* _Written exercise_
Arrange every line of the items below as a numbered list, skipping blank lines. Omit the pictures from your answer.

=== Records ===

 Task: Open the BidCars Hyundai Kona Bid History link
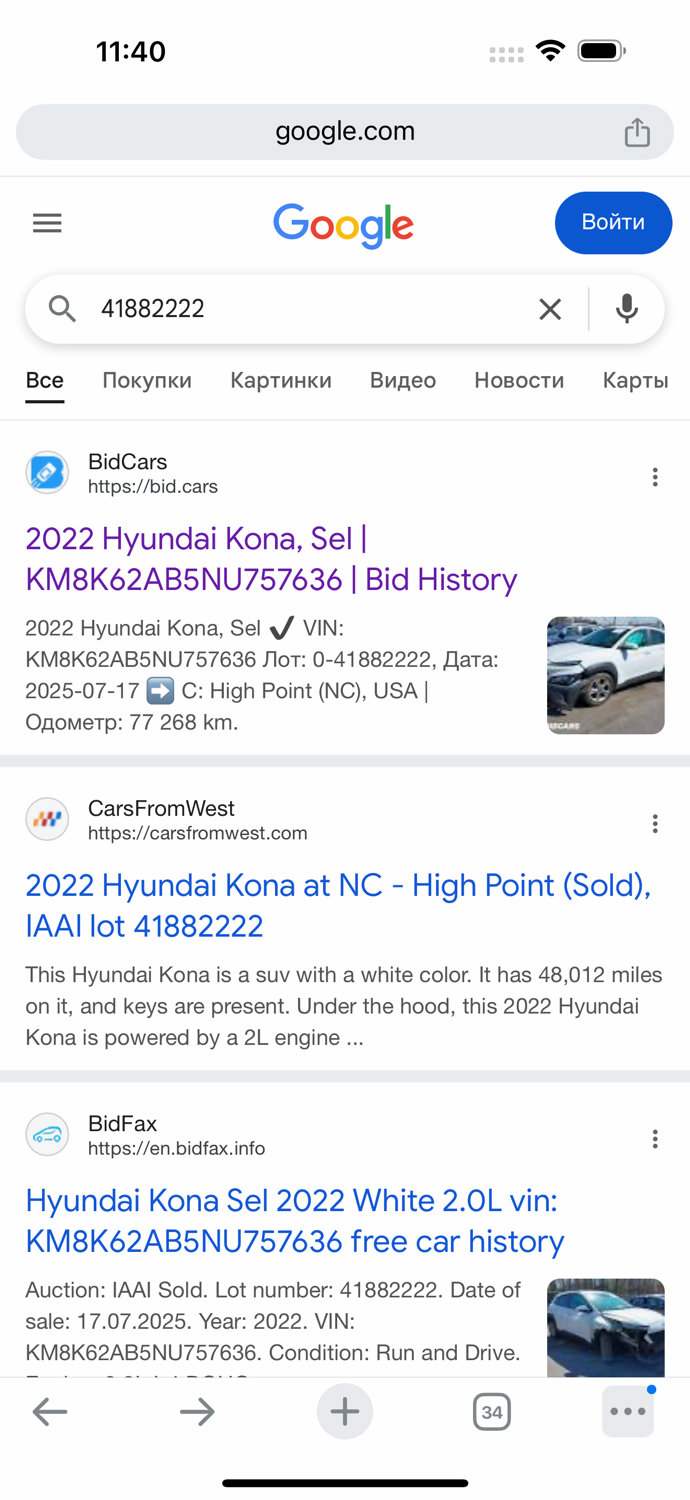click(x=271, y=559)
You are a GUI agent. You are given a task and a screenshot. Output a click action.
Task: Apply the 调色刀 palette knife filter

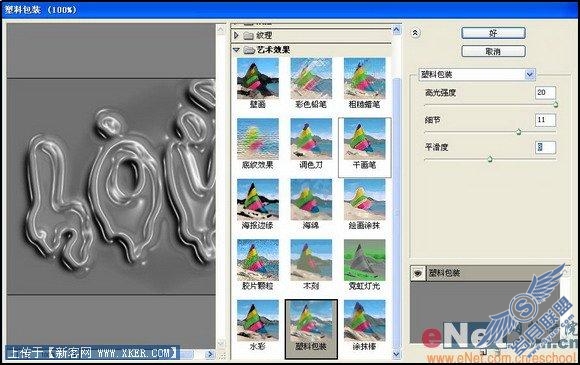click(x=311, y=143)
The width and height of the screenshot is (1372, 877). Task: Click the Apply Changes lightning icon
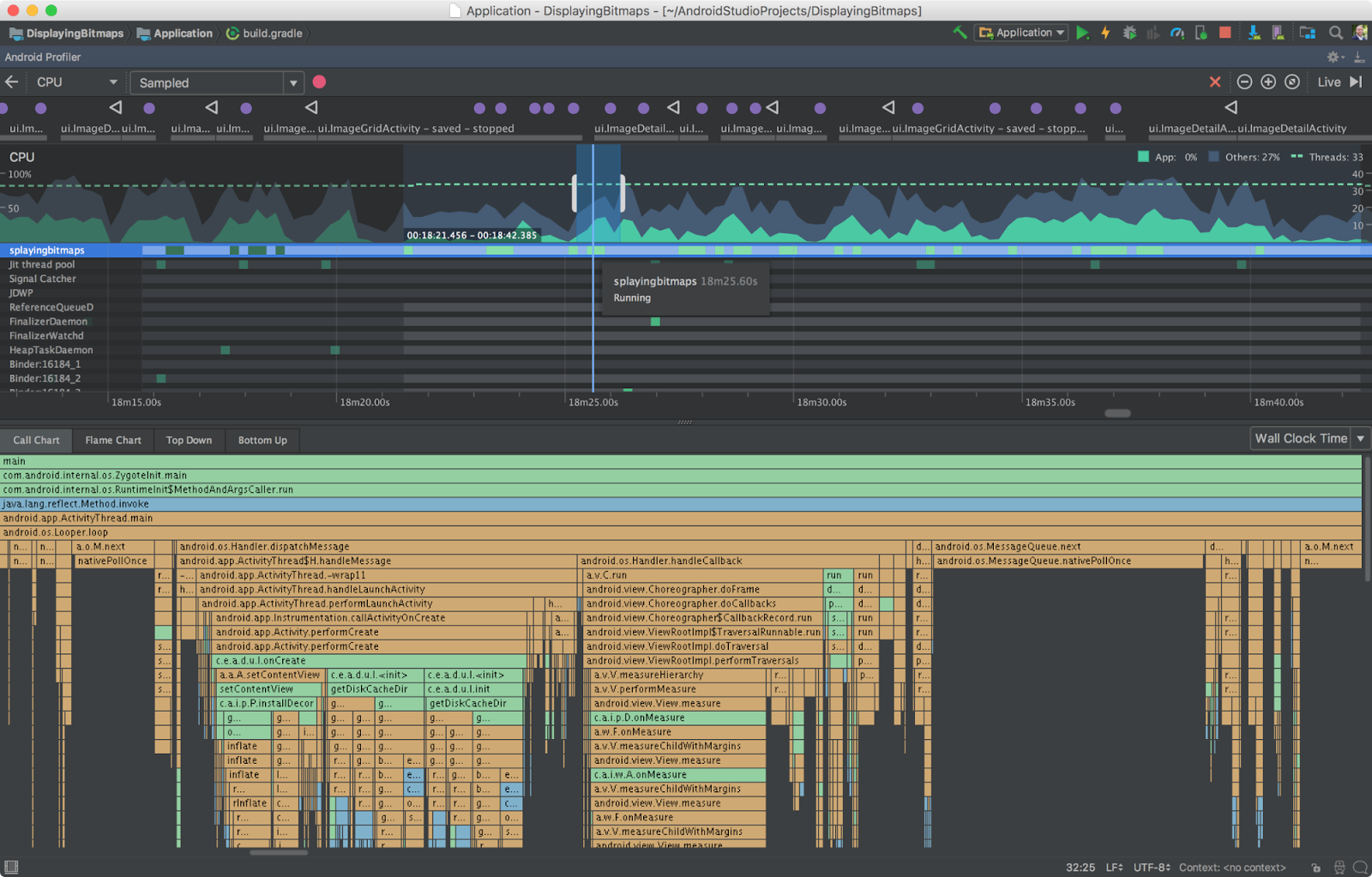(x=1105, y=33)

===

* _Answer_
1.  Task: Open the BidCars Hyundai Kona Bid History link
2. click(x=271, y=559)
3. You are a GUI agent. You are given a task and a screenshot. Output a click action.
4. Task: Apply the 调色刀 palette knife filter
5. click(x=311, y=143)
6. The width and height of the screenshot is (1372, 877). Task: Click the Apply Changes lightning icon
7. (x=1105, y=33)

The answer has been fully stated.